[BEGIN EXTRACTED DATA]

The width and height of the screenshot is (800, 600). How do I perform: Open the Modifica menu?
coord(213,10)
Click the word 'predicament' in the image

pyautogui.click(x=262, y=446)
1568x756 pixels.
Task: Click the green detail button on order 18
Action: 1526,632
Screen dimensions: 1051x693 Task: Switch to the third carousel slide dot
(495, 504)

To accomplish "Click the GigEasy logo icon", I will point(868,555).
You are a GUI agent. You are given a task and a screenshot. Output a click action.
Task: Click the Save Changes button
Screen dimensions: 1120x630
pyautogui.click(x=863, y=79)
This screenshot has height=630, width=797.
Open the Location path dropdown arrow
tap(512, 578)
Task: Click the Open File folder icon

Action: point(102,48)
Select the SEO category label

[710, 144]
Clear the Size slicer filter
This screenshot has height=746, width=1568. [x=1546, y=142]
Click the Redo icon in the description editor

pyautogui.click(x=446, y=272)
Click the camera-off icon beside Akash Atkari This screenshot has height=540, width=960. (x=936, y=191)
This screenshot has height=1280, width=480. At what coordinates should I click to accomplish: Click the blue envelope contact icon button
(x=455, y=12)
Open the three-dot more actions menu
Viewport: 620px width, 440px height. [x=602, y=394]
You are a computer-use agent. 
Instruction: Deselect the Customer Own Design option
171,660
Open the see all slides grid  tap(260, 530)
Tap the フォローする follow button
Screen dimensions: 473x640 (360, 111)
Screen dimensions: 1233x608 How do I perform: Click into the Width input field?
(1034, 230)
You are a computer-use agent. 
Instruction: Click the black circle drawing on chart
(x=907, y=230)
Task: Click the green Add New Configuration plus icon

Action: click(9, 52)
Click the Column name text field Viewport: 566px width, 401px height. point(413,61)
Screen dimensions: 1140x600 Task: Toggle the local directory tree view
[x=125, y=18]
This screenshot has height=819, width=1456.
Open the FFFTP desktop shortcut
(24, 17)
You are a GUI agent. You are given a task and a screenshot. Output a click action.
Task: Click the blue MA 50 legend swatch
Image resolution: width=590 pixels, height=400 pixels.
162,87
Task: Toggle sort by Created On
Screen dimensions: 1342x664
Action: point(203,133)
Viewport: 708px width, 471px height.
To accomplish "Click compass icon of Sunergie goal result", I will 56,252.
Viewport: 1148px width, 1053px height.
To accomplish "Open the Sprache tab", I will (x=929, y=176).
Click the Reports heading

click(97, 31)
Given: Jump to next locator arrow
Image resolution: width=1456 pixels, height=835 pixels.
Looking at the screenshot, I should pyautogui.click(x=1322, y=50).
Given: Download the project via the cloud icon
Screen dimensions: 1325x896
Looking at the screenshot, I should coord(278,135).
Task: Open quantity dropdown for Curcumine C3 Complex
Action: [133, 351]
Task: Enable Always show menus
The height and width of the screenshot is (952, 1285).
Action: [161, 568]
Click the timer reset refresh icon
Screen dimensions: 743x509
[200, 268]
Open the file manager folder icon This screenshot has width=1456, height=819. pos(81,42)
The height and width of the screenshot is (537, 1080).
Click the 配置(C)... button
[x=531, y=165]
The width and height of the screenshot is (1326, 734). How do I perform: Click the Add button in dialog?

[END EXTRACTED DATA]

▶ _STATED PROBLEM_: Repeat the material above, swapping "Toggle" for "Switch" wherever it occurs and leaving everything else unchanged.

▶ _ANSWER TO THIS PROBLEM_:
The width and height of the screenshot is (800, 600). How do I perform: Open the Modifica menu?
coord(213,10)
Click the word 'predicament' in the image

pyautogui.click(x=262, y=446)
1568x756 pixels.
Task: Click the green detail button on order 18
Action: 1526,632
Screen dimensions: 1051x693 Task: Switch to the third carousel slide dot
(495, 504)

To accomplish "Click the GigEasy logo icon", I will point(868,555).
You are a GUI agent. You are given a task and a screenshot. Output a click action.
Task: Click the Save Changes button
Screen dimensions: 1120x630
pyautogui.click(x=863, y=79)
This screenshot has height=630, width=797.
Open the Location path dropdown arrow
tap(512, 578)
Task: Click the Open File folder icon

Action: point(102,48)
Select the SEO category label

[710, 144]
Clear the Size slicer filter
This screenshot has height=746, width=1568. [x=1546, y=142]
Click the Redo icon in the description editor

pyautogui.click(x=446, y=272)
Click the camera-off icon beside Akash Atkari This screenshot has height=540, width=960. (x=936, y=191)
This screenshot has height=1280, width=480. At what coordinates should I click to accomplish: Click the blue envelope contact icon button
(x=455, y=12)
Open the three-dot more actions menu
Viewport: 620px width, 440px height. [x=602, y=394]
You are a computer-use agent. 
Instruction: Deselect the Customer Own Design option
171,660
Open the see all slides grid  tap(260, 530)
Tap the フォローする follow button
Screen dimensions: 473x640 (360, 111)
Screen dimensions: 1233x608 How do I perform: Click into the Width input field?
(1034, 230)
You are a computer-use agent. 
Instruction: Click the black circle drawing on chart
(x=907, y=230)
Task: Click the green Add New Configuration plus icon

Action: click(9, 52)
Click the Column name text field Viewport: 566px width, 401px height. point(413,61)
Screen dimensions: 1140x600 Task: Switch the local directory tree view
[x=125, y=18]
This screenshot has height=819, width=1456.
Open the FFFTP desktop shortcut
(24, 17)
You are a GUI agent. You are given a task and a screenshot. Output a click action.
Task: Click the blue MA 50 legend swatch
Image resolution: width=590 pixels, height=400 pixels.
162,87
Task: Switch sort by Created On
Screen dimensions: 1342x664
Action: point(203,133)
Viewport: 708px width, 471px height.
To accomplish "Click compass icon of Sunergie goal result", I will 56,252.
Viewport: 1148px width, 1053px height.
To accomplish "Open the Sprache tab", I will (x=929, y=176).
Click the Reports heading

click(97, 31)
Given: Jump to next locator arrow
Image resolution: width=1456 pixels, height=835 pixels.
Looking at the screenshot, I should pyautogui.click(x=1322, y=50).
Given: Download the project via the cloud icon
Screen dimensions: 1325x896
Looking at the screenshot, I should coord(278,135).
Task: Open quantity dropdown for Curcumine C3 Complex
Action: [133, 351]
Task: Enable Always show menus
The height and width of the screenshot is (952, 1285).
Action: [161, 568]
Click the timer reset refresh icon
Screen dimensions: 743x509
[200, 268]
Open the file manager folder icon This screenshot has width=1456, height=819. pos(81,42)
The height and width of the screenshot is (537, 1080).
Click the 配置(C)... button
[x=531, y=165]
The width and height of the screenshot is (1326, 734). How do I perform: Click the Add button in dialog?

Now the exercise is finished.